**RECORDED DATA**
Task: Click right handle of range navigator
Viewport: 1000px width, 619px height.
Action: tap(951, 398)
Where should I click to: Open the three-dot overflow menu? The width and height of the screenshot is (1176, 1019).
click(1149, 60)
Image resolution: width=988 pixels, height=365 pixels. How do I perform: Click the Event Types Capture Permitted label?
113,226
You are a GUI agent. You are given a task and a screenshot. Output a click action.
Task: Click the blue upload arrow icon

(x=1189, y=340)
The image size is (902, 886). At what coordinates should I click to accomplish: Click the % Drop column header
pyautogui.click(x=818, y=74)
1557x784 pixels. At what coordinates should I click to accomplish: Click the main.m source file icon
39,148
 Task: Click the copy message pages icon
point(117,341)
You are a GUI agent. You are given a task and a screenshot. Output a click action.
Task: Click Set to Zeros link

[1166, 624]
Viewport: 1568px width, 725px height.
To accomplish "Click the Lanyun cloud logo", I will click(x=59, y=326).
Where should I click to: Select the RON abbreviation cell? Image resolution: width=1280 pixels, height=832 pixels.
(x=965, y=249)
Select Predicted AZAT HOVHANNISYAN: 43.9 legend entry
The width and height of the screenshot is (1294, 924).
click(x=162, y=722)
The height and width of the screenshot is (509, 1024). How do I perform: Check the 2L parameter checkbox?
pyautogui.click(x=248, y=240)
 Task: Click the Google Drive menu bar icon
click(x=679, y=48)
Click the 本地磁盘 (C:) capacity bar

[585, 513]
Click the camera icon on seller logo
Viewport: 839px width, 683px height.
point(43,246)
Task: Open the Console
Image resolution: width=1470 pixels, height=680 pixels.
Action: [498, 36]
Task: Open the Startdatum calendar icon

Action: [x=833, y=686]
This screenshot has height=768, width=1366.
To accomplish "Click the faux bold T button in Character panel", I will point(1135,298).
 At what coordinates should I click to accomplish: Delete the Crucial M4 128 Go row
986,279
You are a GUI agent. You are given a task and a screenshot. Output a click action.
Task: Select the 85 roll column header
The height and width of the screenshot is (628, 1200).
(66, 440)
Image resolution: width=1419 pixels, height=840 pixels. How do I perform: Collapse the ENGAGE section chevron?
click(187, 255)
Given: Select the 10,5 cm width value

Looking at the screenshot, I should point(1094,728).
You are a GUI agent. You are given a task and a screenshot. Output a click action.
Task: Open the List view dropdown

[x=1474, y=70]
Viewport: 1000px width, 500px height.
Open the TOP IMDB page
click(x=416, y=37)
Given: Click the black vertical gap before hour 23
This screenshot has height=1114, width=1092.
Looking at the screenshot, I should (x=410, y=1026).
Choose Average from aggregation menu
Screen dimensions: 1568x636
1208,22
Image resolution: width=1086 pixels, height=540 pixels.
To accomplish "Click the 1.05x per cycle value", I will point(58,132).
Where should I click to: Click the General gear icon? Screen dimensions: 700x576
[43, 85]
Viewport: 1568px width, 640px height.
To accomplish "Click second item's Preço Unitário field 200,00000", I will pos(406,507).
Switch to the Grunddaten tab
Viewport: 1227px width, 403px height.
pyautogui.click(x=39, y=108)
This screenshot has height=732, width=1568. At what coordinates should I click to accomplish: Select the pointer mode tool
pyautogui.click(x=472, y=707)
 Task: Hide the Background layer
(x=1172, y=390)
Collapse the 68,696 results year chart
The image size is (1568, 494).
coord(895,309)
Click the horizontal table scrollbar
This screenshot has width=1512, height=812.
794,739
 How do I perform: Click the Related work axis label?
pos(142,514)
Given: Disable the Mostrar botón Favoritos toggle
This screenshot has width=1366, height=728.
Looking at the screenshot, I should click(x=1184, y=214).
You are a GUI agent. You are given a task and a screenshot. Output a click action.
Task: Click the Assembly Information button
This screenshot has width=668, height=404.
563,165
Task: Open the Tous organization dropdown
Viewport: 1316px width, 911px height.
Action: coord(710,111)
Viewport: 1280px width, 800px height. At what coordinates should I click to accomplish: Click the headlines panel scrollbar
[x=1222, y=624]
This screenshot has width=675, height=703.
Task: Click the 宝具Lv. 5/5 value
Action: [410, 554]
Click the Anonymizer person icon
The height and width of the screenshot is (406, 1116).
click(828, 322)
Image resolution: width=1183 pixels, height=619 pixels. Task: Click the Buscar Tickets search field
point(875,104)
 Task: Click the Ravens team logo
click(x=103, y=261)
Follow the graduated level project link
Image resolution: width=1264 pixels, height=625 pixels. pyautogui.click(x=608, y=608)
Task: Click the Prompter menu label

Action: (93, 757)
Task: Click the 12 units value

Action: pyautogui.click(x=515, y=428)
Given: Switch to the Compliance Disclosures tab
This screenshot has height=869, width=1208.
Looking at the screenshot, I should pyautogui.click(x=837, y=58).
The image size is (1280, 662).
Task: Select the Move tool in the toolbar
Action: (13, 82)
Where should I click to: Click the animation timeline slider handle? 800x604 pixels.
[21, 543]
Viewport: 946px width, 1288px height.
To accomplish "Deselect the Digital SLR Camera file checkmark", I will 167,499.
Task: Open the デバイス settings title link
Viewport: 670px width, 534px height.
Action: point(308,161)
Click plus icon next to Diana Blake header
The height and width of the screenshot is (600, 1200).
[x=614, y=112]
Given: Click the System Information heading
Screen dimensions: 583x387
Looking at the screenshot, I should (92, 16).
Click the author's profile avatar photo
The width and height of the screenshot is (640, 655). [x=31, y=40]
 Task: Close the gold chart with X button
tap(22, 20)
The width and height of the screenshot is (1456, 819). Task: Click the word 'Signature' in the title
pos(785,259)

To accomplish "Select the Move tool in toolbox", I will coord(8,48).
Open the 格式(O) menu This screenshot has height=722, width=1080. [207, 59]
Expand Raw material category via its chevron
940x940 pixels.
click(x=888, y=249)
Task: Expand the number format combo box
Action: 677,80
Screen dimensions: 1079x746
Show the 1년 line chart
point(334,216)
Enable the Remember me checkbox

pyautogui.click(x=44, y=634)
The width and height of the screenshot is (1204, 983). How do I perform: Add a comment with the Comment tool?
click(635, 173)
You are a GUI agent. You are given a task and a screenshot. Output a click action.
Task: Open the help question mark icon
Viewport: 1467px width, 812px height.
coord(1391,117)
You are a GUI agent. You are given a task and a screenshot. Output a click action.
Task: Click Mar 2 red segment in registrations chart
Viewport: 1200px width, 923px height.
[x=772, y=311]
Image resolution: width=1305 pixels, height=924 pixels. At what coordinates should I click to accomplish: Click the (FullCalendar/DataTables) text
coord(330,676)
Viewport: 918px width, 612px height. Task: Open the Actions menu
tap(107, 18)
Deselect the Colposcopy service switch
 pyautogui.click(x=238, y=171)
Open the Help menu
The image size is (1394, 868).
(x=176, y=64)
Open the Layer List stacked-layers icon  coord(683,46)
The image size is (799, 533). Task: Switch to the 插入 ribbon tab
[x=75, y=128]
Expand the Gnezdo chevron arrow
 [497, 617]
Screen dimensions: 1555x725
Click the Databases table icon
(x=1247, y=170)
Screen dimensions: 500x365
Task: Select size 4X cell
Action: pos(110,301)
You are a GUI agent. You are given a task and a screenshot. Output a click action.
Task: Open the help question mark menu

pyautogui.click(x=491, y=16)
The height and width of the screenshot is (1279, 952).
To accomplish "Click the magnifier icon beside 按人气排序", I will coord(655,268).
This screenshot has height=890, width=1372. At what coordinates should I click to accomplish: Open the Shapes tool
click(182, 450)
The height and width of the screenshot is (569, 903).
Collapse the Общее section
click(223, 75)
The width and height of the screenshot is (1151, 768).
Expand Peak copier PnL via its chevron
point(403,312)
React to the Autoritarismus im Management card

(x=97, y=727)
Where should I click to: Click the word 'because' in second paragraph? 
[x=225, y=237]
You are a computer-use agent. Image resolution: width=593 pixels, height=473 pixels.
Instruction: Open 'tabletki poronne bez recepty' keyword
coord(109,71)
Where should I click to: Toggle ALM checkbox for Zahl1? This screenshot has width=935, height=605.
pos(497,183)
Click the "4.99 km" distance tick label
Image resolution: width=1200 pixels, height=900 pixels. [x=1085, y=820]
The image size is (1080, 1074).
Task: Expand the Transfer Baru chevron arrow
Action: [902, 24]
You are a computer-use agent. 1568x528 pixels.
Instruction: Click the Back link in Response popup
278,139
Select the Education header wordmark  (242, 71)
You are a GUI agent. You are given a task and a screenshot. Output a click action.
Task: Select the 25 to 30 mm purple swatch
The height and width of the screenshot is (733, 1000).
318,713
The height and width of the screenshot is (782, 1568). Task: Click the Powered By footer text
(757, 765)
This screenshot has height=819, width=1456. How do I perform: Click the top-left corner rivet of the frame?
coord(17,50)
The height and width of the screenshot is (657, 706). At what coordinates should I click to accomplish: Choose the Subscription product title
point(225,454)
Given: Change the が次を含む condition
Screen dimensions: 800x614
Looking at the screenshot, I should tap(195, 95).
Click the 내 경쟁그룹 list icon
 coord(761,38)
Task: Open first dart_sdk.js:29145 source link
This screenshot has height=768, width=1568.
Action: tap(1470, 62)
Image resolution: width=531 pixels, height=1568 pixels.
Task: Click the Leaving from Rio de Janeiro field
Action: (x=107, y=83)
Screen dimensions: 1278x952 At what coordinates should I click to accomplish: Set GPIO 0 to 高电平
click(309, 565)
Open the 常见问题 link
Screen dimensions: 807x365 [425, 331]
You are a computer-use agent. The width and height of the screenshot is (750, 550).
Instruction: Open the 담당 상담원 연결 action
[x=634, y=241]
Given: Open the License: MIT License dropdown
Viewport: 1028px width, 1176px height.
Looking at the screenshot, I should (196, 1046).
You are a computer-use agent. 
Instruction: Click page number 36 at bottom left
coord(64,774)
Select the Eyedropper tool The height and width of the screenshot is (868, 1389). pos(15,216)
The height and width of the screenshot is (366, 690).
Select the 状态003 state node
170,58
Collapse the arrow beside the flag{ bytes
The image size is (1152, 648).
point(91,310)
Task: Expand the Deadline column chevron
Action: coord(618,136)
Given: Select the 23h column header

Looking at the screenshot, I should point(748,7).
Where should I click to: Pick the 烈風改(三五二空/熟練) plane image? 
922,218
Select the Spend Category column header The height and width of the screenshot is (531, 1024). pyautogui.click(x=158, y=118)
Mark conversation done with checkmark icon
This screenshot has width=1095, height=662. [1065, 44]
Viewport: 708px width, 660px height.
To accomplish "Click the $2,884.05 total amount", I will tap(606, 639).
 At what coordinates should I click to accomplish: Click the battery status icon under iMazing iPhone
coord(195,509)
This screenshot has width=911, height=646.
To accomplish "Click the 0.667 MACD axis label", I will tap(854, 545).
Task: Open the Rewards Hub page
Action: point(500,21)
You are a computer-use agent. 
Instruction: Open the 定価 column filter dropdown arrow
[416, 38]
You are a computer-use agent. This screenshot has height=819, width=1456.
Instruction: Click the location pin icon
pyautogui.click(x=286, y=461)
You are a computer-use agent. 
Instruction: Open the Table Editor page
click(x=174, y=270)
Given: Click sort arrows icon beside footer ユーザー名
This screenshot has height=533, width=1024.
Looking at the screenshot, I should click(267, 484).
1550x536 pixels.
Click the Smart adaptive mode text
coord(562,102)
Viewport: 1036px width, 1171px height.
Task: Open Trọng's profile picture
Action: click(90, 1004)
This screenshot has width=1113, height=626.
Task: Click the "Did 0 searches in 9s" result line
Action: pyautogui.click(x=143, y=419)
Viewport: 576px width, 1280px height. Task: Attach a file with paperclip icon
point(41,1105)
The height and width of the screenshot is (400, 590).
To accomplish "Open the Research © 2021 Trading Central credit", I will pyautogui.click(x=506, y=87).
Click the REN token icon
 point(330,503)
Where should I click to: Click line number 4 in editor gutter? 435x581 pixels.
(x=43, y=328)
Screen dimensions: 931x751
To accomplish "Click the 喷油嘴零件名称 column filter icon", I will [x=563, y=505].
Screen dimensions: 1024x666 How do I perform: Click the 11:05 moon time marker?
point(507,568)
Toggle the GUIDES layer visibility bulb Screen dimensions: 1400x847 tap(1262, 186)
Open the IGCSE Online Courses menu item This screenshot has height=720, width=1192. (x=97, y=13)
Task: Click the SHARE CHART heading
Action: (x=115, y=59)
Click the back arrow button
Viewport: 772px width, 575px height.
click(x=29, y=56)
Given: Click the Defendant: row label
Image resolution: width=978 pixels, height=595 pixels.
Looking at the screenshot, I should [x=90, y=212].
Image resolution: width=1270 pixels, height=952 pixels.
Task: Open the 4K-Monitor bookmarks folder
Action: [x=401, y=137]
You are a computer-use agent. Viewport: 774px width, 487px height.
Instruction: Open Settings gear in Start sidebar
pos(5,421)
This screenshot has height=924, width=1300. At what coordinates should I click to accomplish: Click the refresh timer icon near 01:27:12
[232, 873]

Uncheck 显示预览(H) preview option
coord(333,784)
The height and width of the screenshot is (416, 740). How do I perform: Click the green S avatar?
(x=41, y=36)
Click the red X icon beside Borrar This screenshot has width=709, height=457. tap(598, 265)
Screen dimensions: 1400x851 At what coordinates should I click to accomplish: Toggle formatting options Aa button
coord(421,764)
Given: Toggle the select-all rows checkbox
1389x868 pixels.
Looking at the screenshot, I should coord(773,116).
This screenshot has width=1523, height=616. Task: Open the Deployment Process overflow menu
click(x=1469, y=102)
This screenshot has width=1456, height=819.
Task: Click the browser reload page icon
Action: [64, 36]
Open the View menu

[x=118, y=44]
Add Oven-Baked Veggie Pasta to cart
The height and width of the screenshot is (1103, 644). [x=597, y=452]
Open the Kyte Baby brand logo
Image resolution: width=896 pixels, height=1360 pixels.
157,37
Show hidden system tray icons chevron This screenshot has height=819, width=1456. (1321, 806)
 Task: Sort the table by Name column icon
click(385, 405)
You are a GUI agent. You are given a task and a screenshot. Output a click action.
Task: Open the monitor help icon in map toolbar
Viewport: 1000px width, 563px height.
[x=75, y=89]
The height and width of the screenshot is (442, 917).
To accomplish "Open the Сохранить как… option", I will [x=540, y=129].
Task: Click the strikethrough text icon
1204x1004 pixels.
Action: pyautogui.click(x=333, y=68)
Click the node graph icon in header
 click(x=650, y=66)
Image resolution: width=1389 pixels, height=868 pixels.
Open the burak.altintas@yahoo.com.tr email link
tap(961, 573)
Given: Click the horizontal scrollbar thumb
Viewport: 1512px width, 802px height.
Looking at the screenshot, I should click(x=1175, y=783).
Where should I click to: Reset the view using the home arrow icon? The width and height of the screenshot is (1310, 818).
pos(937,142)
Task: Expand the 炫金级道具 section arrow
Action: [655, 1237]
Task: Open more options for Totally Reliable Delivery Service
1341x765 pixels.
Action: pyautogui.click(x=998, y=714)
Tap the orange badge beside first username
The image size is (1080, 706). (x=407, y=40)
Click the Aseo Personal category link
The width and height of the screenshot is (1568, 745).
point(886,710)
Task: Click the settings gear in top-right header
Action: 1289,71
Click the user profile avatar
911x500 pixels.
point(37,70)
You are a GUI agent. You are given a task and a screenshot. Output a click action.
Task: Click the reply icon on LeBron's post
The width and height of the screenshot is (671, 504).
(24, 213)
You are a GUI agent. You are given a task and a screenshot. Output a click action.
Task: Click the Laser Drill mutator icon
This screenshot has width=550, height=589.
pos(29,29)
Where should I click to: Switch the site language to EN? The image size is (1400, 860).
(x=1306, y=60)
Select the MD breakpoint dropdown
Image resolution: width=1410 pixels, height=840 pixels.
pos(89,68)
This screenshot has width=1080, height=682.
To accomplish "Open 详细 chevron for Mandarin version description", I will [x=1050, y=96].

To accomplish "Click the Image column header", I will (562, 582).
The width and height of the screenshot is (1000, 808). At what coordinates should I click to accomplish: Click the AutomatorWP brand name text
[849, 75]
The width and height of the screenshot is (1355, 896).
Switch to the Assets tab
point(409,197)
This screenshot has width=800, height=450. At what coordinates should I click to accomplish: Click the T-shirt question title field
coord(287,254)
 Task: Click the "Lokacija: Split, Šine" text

**TASK GOAL**
Please update the listing lines starting with the line that contains "Viewport: 708px width, 660px height." and going on through the line that contains "point(330,503)", changing "Instruction:" to "Command:" and leaving everything else as it is. Give back only those lines.

**RESPONSE TO THE TASK**
Viewport: 708px width, 660px height.
To accomplish "Click the $2,884.05 total amount", I will tap(606, 639).
 At what coordinates should I click to accomplish: Click the battery status icon under iMazing iPhone
coord(195,509)
This screenshot has width=911, height=646.
To accomplish "Click the 0.667 MACD axis label", I will tap(854, 545).
Task: Open the Rewards Hub page
Action: point(500,21)
You are a computer-use agent. 
Command: Open the 定価 column filter dropdown arrow
[416, 38]
You are a computer-use agent. This screenshot has height=819, width=1456.
Command: Click the location pin icon
pyautogui.click(x=286, y=461)
You are a computer-use agent. 
Command: Open the Table Editor page
click(x=174, y=270)
Given: Click sort arrows icon beside footer ユーザー名
This screenshot has height=533, width=1024.
Looking at the screenshot, I should click(267, 484).
1550x536 pixels.
Click the Smart adaptive mode text
coord(562,102)
Viewport: 1036px width, 1171px height.
Task: Open Trọng's profile picture
Action: click(90, 1004)
This screenshot has width=1113, height=626.
Task: Click the "Did 0 searches in 9s" result line
Action: pyautogui.click(x=143, y=419)
Viewport: 576px width, 1280px height. Task: Attach a file with paperclip icon
point(41,1105)
The height and width of the screenshot is (400, 590).
To accomplish "Open the Research © 2021 Trading Central credit", I will pyautogui.click(x=506, y=87).
Click the REN token icon
 point(330,503)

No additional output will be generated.